Despite these woes, which have been highlighted by some dramatic failures, a number of investment managers have established solid reputations in the hedge fund community. The stories behind some of these legendary figures, including how they got where they are today and their views on the ingredients for success, was the subject of the discussion led by author Katherine Burton for the Johnson School's Alternative Investment Club at the Cornell Club in July.
Burton's recently published book, Hedge Hunters: Hedge Fund Masters on the Rewards, the Risk, and the Reckoning (Bloomberg Press), is a compilation of her interviews with about two dozen pioneers and up-and-coming managers of the industry. Her profiles trace the professional development of these players and the personal and business characteristics that helped them achieve success. Included in the book are descriptions of the journeys of such widely recognized names as T. Boone Pickens, Julian Robertson, and Michael Steinhardt.
"I wanted to answer the question, 'What makes a great hedge fund manager?'" Burton told an audience of approximately 60 students and alumni.
"I was a little disappointed at first," she admitted. "I thought [some of their answers] were a little prosaic."
Nevertheless, besides expected responses such as 'you work hard 'or 'you hire smart, talented people,' most managers shared some particularly enlightening trains of thought. For instance, the people interviewed in the book tend to think more about the bets that might sink them than about the trades that can make them a lot of money.
"I am going to try to find why I could be wrong, instead of looking for evidence why I am right," describes the thought process of many successful fund managers, said Burton. The writer, who has been a reporter at Bloomberg News since 1993, shared the experience of Roberto Mignone, founder of Bridger Management in New York, as an example of how such discipline can pay off.
In 2001, one darling of Wall Street was SureBeam Corp., which sold ground beef it irradiated to kill off bacteria, such as E. coli and salmonella. The thought was that shoppers would pay one cent more per hamburger patty for the safer meat. Mignone visited the company, the irradiation centers, and the stores and found that the beef was indeed selling well, just like management and Wall Street analysts had claimed. However, by visiting the stores, he also found out that SureBeam was discounting the meat by as much as 20 percent in order to drive the sales. He then shorted the stock, which turned out to be the correct decision at the time.

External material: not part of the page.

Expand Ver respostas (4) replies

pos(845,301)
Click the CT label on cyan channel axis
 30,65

"He was ready to buy it, but he looked for every reason he could be wrong," Burton observed.
While the managers Burton interviewed all seek to ensure their own survival, the way they go about making such decisions varies extensively among the group. For example, some analyze minute details of a situation, while others depend mostly on gut feel to reach their verdicts. But all the managers share the ability to be curious and skeptical, and to think independently.

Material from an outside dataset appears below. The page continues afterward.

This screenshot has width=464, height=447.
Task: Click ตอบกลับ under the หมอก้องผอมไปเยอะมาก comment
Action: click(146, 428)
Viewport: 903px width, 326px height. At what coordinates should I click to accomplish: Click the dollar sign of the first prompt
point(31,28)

Some highly accomplished professionals have also produced extraordinary results in mentoring new talent. Julian Robertson ran Tiger Management, which produced a disproportionate number of hedge fund managers — known as the "Tiger Cubs" — who have enjoyed huge successes. The better-known Tiger progeny include Lee Ainslee, founder of Maverick Capital, Stephen Mandel, who runs Lone Pine Capital, John Griffin of Blue Ridge Capital, and Andreas Halvorsen of Viking Global Investors. Ospraie Management, the investment firm run by cub Dwight Anderson, this year closed its flagship fund, once the largest commodity hedge fund.
Burton noted that in the 20 years that Robertson ran Tiger Management, the fund produced stellar returns of 25 percent a year. However, Tiger closed in 2000 after 18 months of losses prompted by the Internet bubble. Now Robertson is "still in the business of identifying talent" and has been providing seed capital to young managers, 21 of whom are housed in his New York offices; four others are in other cities in the United States, she said.
"More and more people are using seeders now" to launch funds, Burton told the audience. She also said that hedge funds like to get capital from sovereign wealth funds because they tend to be long-term investors who won't pull their money out quickly. Redemptions have been a big issue for funds this year, forcing liquidations.
With all the issues confronting the industry, Burton predicted that a lot of funds will be weeded out this year. "This is going to be a watershed year for hedge funds," she declared.